### STORED RECORDS
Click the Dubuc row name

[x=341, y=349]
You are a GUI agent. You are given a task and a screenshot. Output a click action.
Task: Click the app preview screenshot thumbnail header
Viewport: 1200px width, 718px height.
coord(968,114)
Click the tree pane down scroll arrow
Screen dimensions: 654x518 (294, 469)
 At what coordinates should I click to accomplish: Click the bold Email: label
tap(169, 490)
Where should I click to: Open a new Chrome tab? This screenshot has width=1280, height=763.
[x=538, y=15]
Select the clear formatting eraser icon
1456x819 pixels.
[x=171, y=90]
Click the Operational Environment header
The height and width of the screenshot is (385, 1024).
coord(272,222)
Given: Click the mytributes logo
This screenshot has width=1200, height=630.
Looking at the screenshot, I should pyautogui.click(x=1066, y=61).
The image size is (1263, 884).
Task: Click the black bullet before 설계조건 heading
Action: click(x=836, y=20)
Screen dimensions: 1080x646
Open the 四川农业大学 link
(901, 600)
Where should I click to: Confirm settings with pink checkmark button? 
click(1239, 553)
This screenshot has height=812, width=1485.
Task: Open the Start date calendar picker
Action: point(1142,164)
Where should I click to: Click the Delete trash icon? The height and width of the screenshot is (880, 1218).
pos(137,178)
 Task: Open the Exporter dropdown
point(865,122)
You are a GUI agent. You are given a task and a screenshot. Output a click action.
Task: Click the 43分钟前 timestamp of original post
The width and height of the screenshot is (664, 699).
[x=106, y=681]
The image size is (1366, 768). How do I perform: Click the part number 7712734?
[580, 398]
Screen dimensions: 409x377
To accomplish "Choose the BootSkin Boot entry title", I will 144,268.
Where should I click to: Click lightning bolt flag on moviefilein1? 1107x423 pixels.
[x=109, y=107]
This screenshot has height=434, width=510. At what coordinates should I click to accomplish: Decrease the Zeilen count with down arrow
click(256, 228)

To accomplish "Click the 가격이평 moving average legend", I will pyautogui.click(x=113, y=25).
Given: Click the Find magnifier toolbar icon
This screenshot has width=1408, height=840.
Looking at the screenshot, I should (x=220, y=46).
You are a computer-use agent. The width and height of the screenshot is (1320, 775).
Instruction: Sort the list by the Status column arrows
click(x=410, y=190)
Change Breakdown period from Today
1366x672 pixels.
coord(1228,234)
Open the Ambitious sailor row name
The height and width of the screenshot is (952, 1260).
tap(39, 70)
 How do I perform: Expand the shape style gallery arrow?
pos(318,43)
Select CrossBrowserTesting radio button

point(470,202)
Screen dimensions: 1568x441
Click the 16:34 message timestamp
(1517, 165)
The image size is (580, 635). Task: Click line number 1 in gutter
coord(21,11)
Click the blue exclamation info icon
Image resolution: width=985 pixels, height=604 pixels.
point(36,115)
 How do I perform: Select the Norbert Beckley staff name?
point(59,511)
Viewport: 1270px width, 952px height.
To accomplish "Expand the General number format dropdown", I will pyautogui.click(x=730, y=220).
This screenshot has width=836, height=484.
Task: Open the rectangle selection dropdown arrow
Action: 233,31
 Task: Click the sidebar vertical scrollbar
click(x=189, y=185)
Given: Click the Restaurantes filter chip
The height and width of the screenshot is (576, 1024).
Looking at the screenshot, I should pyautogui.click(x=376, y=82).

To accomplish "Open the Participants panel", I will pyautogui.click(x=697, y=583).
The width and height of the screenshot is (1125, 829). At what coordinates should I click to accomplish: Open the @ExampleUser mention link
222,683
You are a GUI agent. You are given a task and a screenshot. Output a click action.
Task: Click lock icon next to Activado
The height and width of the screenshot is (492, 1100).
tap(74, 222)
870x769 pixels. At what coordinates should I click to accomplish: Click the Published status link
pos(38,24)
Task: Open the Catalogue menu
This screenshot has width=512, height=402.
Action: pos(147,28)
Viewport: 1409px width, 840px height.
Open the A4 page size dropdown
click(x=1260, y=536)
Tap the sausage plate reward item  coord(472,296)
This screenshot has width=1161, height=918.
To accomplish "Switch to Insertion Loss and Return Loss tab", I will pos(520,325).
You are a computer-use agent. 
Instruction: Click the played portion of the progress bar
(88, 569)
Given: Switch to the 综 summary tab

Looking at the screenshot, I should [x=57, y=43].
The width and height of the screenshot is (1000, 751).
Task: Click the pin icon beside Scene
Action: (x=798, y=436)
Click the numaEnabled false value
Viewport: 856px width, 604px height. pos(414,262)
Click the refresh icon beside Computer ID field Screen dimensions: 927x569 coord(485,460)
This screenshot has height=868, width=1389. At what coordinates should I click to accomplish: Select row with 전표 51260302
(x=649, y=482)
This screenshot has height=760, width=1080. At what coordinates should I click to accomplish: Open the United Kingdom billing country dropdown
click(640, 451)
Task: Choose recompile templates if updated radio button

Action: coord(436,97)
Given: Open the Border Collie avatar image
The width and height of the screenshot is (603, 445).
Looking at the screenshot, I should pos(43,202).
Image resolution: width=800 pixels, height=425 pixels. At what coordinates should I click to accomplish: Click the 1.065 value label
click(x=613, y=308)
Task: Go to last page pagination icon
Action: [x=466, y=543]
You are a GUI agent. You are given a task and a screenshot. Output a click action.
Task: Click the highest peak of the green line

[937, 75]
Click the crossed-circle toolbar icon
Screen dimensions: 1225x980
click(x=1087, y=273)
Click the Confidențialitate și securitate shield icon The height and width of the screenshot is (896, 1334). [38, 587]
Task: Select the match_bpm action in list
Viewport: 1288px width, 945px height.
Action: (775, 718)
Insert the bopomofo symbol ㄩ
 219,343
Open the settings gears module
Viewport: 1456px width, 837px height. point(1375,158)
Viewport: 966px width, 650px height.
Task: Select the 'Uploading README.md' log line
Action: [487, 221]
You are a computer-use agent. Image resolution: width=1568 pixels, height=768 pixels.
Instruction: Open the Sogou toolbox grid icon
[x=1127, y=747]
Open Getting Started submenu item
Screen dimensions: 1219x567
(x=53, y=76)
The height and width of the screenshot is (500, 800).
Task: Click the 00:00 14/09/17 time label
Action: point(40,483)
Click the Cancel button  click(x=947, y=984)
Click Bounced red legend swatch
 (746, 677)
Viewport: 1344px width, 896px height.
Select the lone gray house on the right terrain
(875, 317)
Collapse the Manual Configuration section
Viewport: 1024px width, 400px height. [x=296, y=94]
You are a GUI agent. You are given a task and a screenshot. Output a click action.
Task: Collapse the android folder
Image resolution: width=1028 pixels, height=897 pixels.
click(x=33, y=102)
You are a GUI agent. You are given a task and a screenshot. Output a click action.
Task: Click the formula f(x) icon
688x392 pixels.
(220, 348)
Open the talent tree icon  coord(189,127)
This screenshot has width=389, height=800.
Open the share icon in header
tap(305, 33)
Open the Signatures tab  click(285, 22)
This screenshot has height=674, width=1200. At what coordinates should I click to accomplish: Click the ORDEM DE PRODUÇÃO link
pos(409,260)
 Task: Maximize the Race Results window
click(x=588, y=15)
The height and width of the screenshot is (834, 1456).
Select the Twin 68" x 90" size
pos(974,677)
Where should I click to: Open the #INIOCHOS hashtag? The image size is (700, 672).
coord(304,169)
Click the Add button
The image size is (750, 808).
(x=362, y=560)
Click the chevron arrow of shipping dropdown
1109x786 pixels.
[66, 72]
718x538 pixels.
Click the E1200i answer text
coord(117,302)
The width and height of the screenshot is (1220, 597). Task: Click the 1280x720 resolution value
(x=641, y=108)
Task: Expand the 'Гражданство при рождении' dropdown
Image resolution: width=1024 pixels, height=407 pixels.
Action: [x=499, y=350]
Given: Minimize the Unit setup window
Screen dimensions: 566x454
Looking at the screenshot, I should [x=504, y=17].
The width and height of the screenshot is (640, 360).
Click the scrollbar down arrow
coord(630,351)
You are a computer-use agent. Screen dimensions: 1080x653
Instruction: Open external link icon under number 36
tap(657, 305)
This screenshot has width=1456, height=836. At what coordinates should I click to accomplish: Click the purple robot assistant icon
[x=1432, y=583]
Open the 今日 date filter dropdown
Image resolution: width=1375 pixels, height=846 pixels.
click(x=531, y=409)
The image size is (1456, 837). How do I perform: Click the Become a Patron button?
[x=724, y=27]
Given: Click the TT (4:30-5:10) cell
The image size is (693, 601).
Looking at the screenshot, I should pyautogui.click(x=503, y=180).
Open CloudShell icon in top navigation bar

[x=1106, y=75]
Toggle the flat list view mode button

### WHAT YOU WILL DO
Copy out the stretch from the line containing "Image resolution: width=800" through the line containing "click(x=1087, y=273)", keeping every line unchanged.

### EXERCISE SOLUTION
Image resolution: width=800 pixels, height=425 pixels. At what coordinates should I click to accomplish: Click the 1.065 value label
click(x=613, y=308)
Task: Go to last page pagination icon
Action: [x=466, y=543]
You are a GUI agent. You are given a task and a screenshot. Output a click action.
Task: Click the highest peak of the green line

[937, 75]
Click the crossed-circle toolbar icon
Screen dimensions: 1225x980
click(x=1087, y=273)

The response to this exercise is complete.